Area QuikTrip's To Offer Fast, Fresh Food
December 3, 2007

QT Kitchens, a new line of fresh sandwiches, salads, desserts and pastries, will premiere in the Wichita area's 35 stores on Dec. 1, company spokesman Mike Thornbrugh said.

The food is made fresh daily at QT bakeries in Tulsa and a Kansas City suburb, then trucked daily to the company's stores.

"Initially, it's certainly going to impact the fast-food restaurants" near their stores, said Don Sayler, president of the Kansas Restaurant and Hospitality Association. "It's the initial impression they make that will determine how well it succeeds."

Wichita's initial menu will include 24 to 26 bakery items, including doughnuts, muffins, brownies and cookies. Four to six kinds of deli-style sandwiches, fruit cups and salads will also be included in the initial product line.

"We're very excited to see where we're going to be in two or three years," Thornbrugh said. "This is just the beginning. There are going to be a lot more fresh food items."

Fast food in a convenience store is an idea whose time has come, said Cindy Claycomb, a marketing professor at Wichita State University.

"If their food is good and if customers perceive they're getting value for the price they're paying and the convenience, then they're going to carve out a niche in a hurry," she said.

Sayler agreed. "When I go into any of the QTs I like to pay attention to what the other customers are doing, and you notice pretty quickly that people are already picking up the heat-and-serve food," he said.

That's why Sayler thinks the convenience store giant, with 483 stores in nine states, will make some waves in the fast-food industry.

"They could certainly change the way the industry functions," he said. "QT knows what they're doing, and they do it very well."

Wichita stores will be retooled for QT Kitchens. About half will be done by the time the line hits Wichita, Thornbrugh said.

QT Kitchens went into development in 2002. Two years later, the company hired a chef and baker to develop menus and recipes, Thornbrugh said. Then, QT bought a warehouse for a laboratory, including kitchen facilities and a mock store to experiment with marketing layouts.

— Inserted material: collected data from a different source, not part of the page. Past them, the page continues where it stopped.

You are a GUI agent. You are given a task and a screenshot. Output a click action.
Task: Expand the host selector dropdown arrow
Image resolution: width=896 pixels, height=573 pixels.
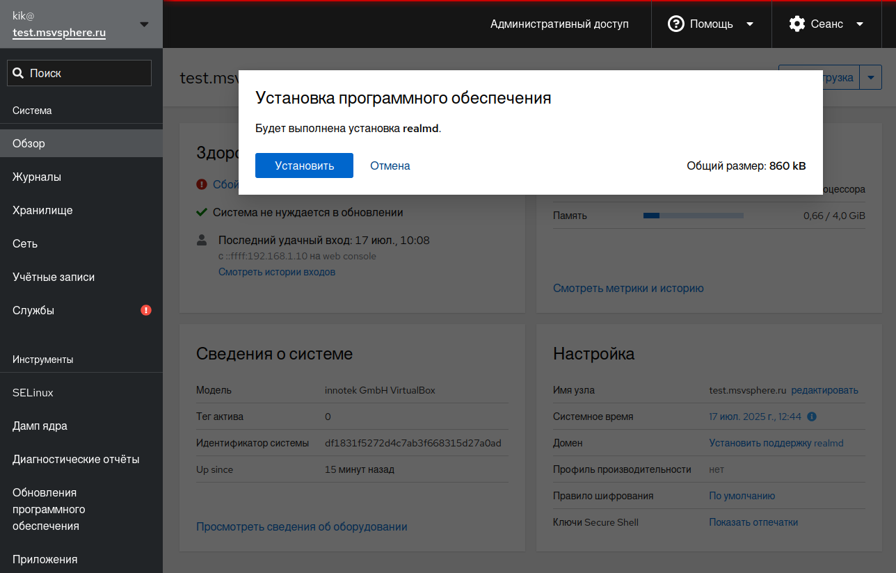point(144,24)
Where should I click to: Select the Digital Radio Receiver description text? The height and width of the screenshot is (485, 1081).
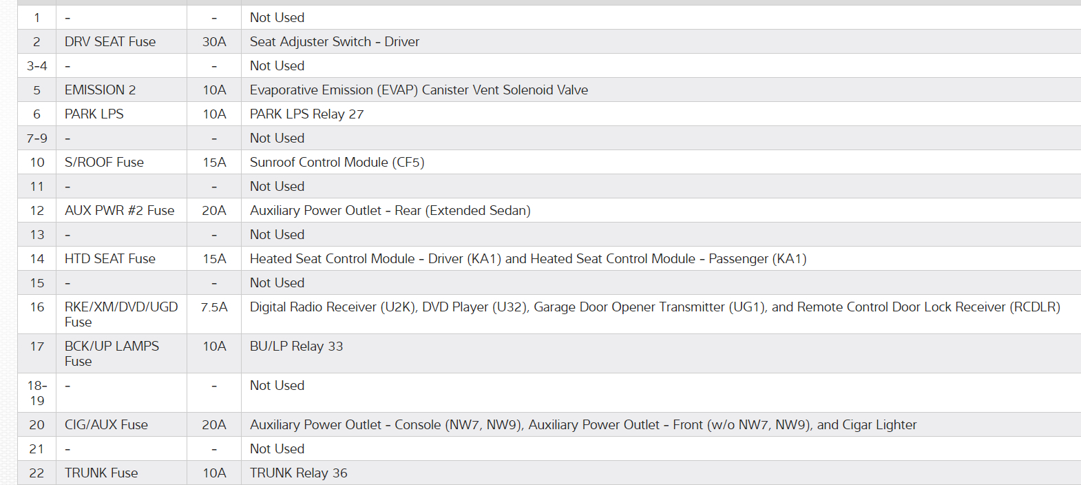pos(654,307)
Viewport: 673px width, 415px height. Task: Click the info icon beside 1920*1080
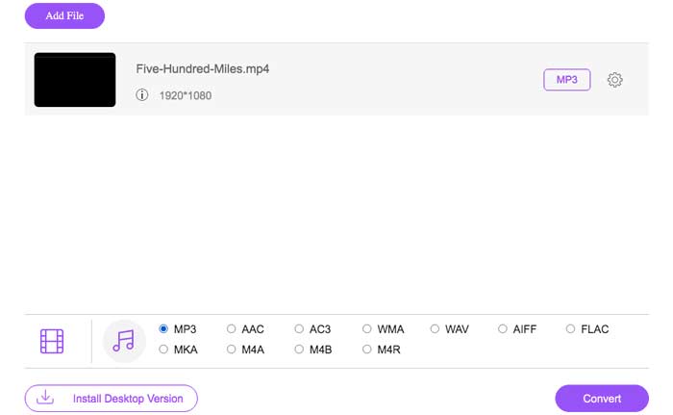click(x=142, y=95)
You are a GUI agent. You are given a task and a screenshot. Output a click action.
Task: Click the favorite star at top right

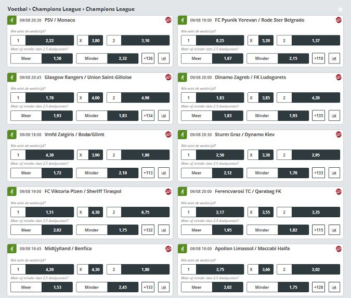(x=341, y=9)
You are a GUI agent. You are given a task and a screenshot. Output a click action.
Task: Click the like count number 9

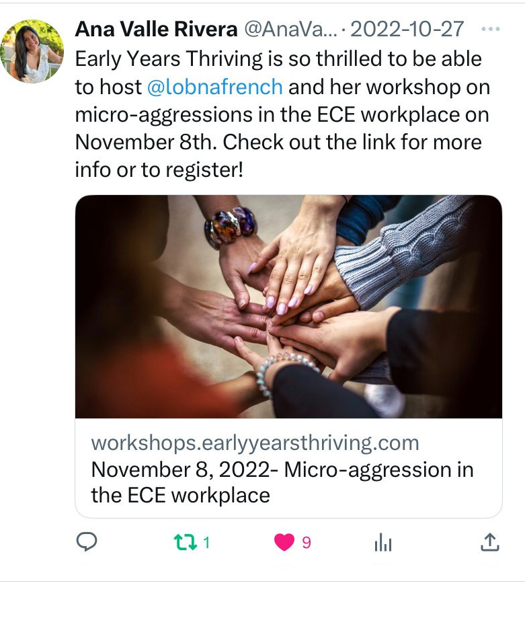coord(307,543)
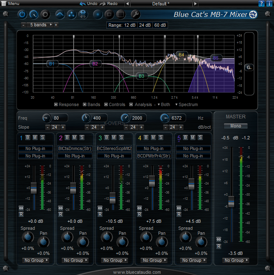Open the No Group dropdown for band 1

pyautogui.click(x=35, y=260)
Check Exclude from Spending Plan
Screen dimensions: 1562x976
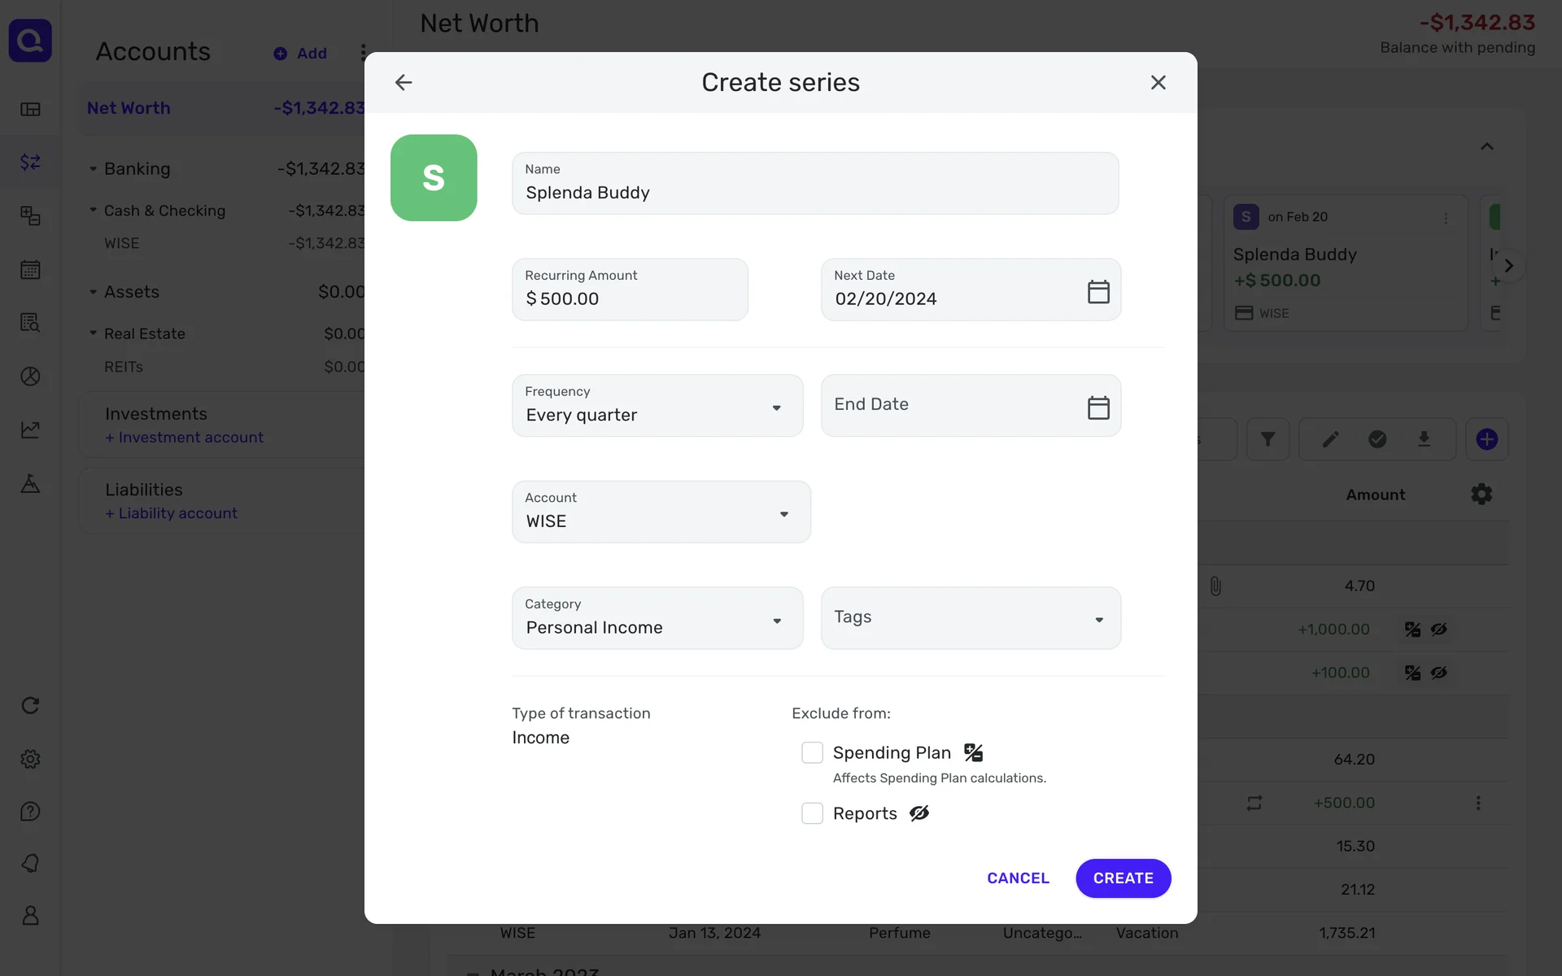tap(812, 752)

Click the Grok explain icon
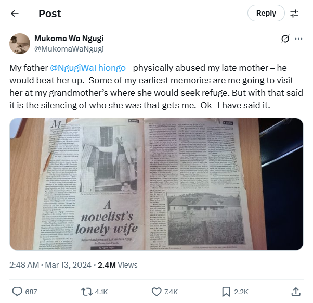tap(285, 39)
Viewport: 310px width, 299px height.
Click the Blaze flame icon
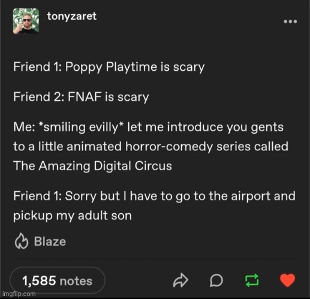(22, 241)
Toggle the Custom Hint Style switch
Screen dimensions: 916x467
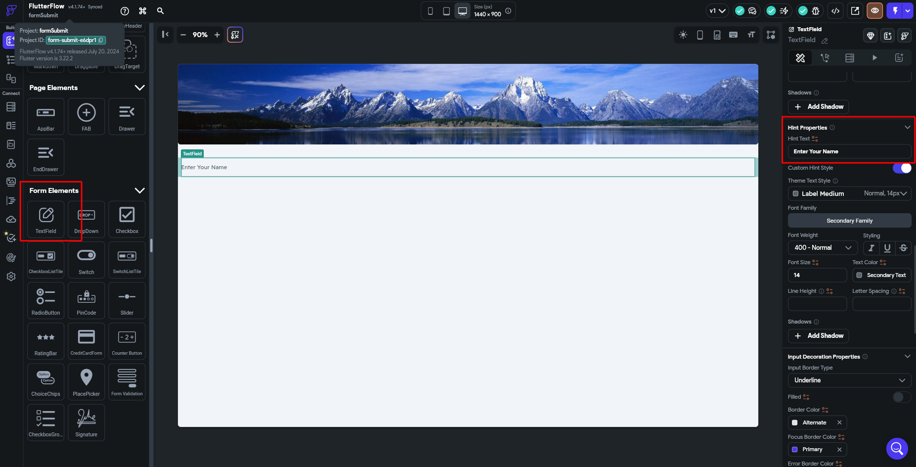point(902,168)
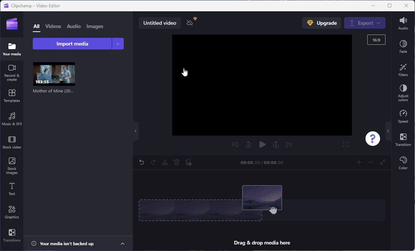
Task: Change aspect ratio via 16:9 button
Action: (x=376, y=39)
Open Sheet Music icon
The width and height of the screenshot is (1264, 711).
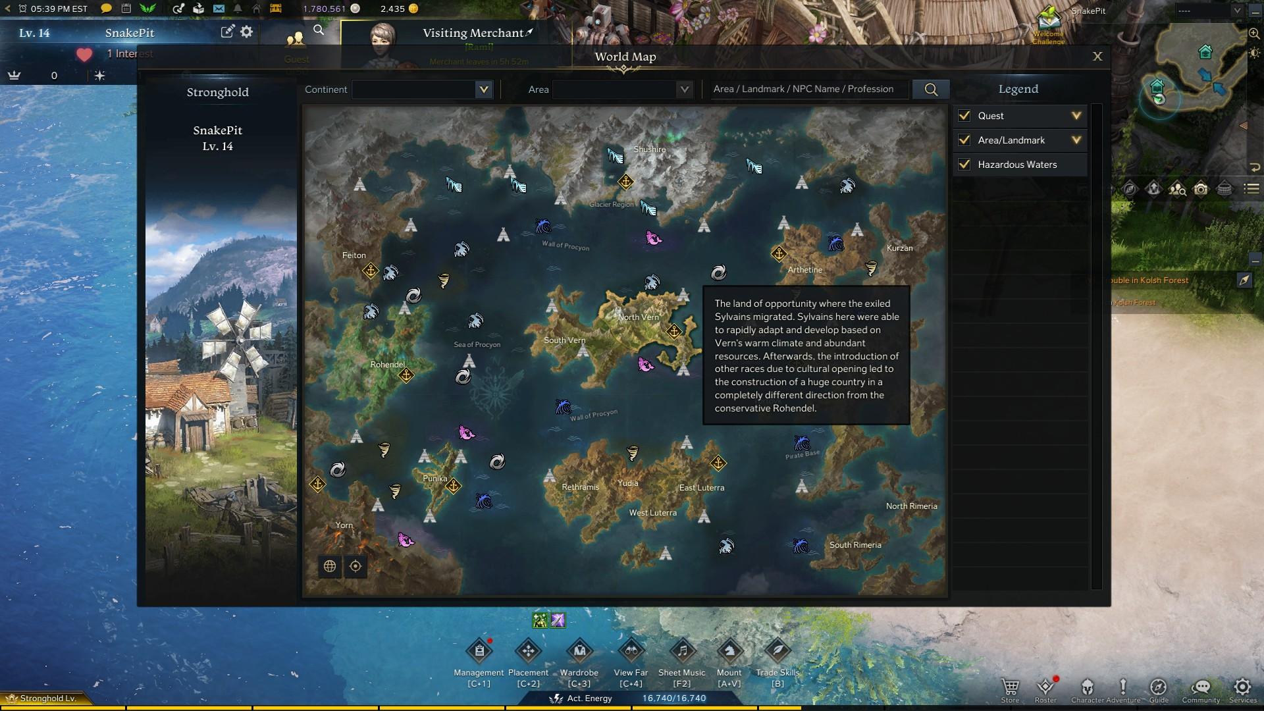[682, 651]
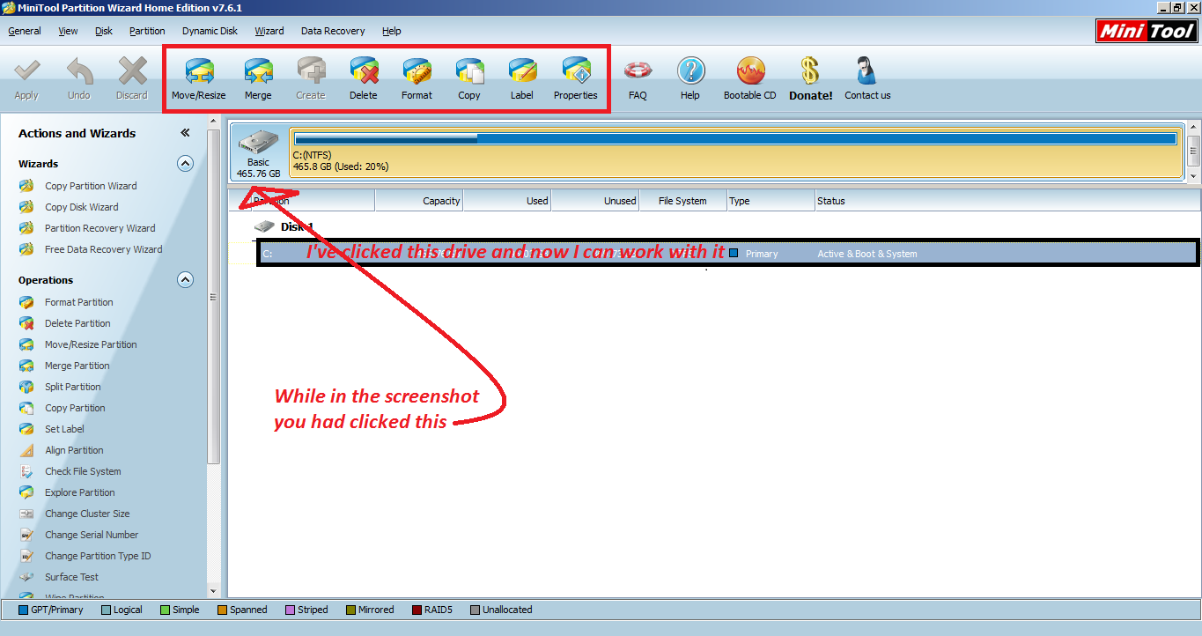Select the Basic 465.76 GB disk thumbnail
This screenshot has height=636, width=1202.
[x=258, y=152]
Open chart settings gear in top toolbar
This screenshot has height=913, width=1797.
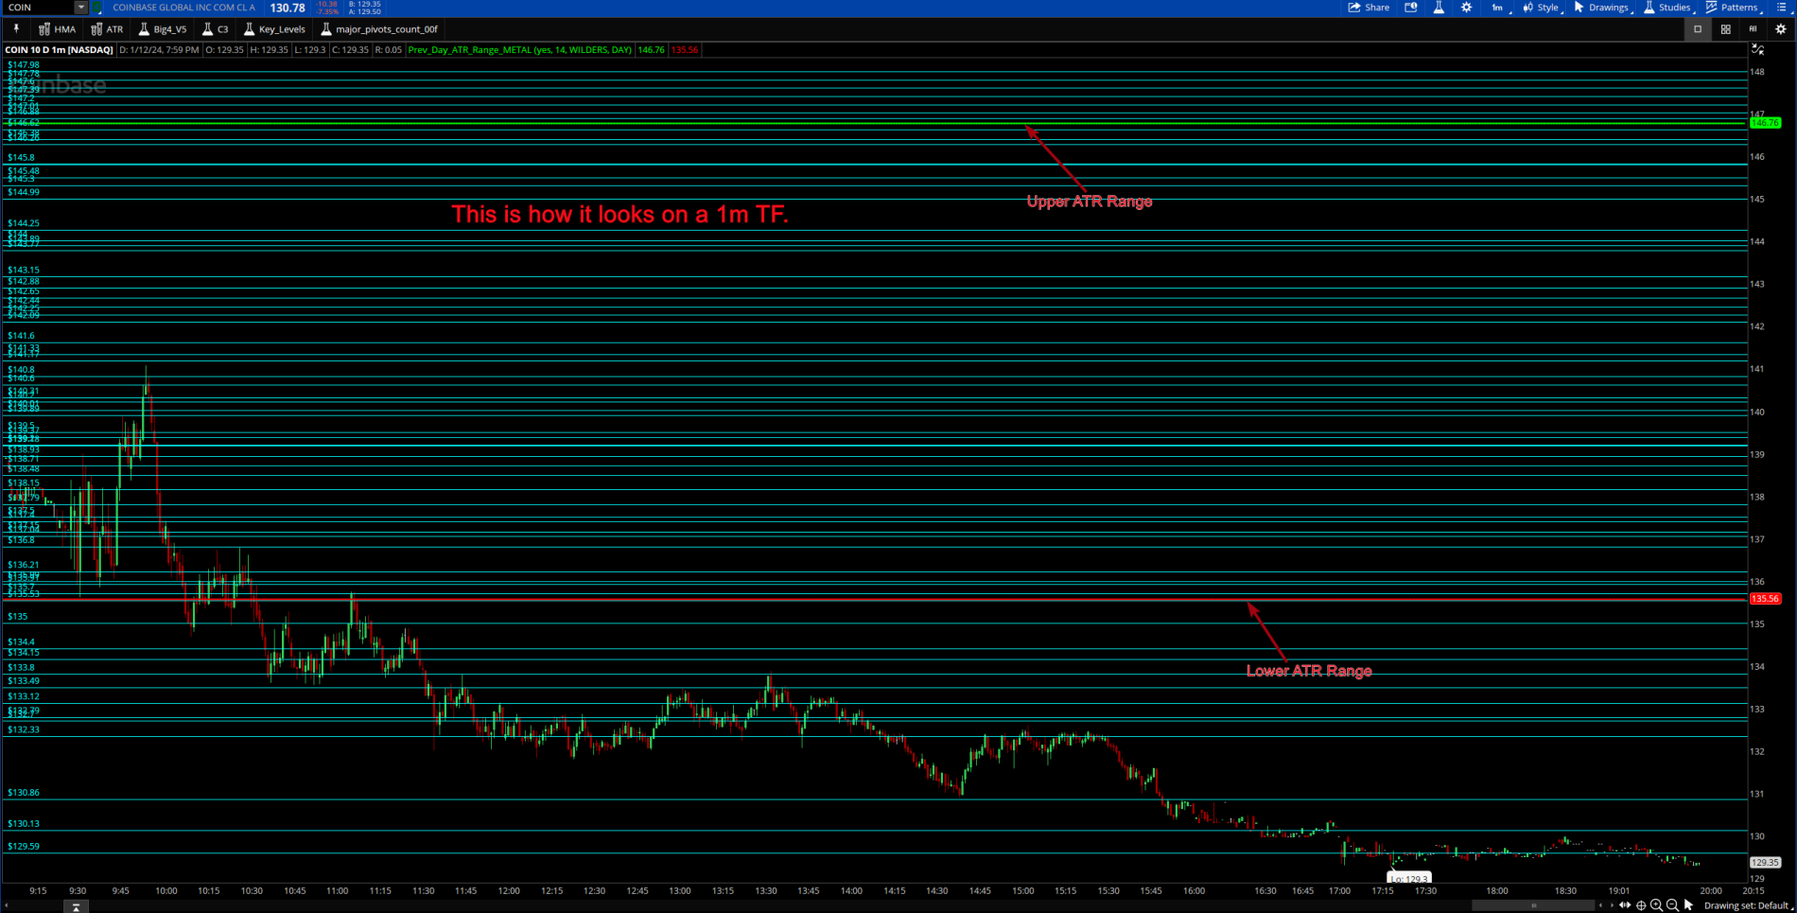pos(1466,8)
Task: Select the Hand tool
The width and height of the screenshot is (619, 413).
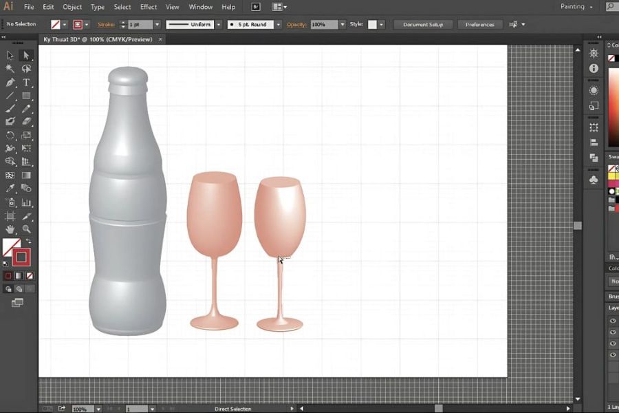Action: pyautogui.click(x=10, y=229)
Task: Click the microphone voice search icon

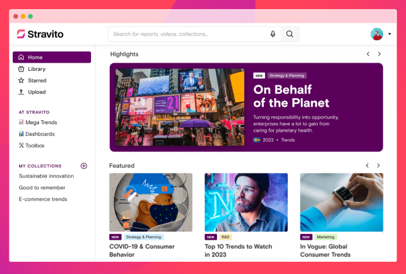Action: [273, 34]
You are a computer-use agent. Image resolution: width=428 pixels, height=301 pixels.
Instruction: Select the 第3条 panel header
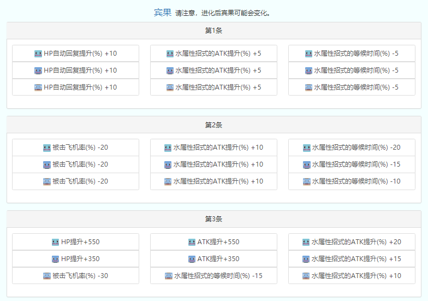tap(213, 219)
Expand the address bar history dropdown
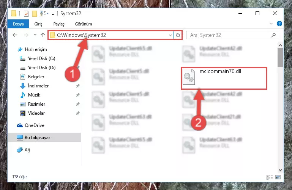Image resolution: width=292 pixels, height=190 pixels. point(170,35)
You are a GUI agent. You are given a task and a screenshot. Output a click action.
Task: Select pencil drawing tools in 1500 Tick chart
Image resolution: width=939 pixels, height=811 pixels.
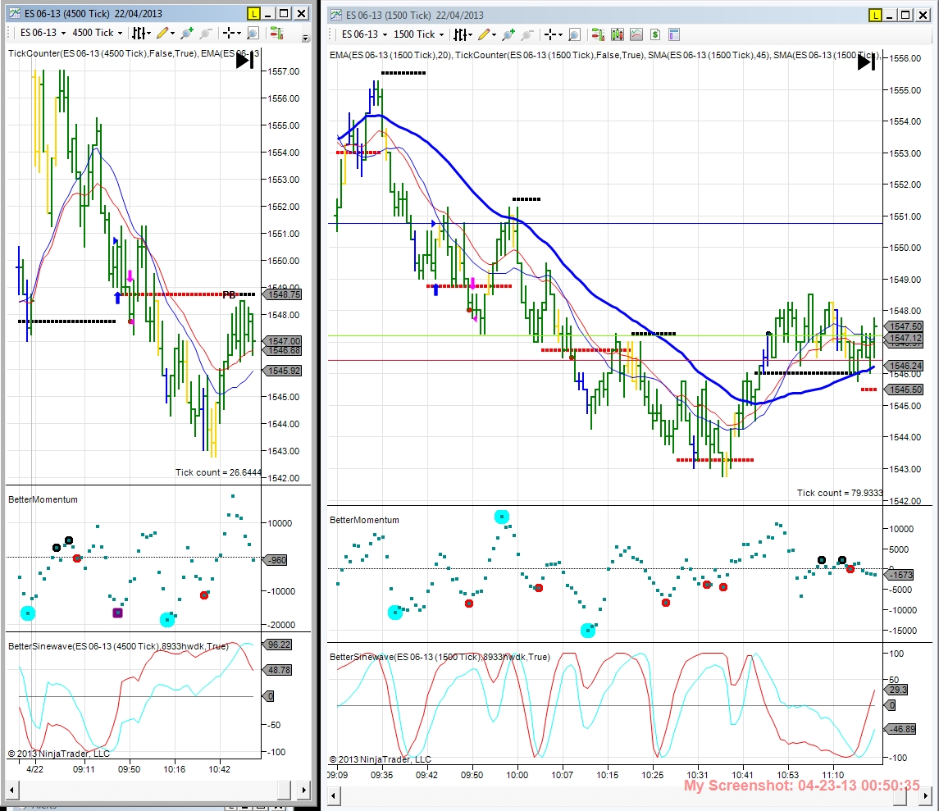(487, 34)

In 2005, QT tested the idea in Tulsa with better-than-expected results. Pastry sales doubled, Thornbrugh said, "blowing product out the door."

QT built bakeries in Tulsa and Belton, Mo., adding about 150 employees in each to handle the new business, he said. And it bought a line of refrigerated trucks to distribute the food.

Once Wichita joins the QT Kitchens line, Des Moines is next, Thornbrugh said. There are no immediate plans to add another bakery, but don't rule Wichita out as a bakery site in the future, he said.

"We don't do anything short-term," Thornbrugh said. "This is a long-term commitment to the fresh food business, and we're ready to compete in it with the industry right now.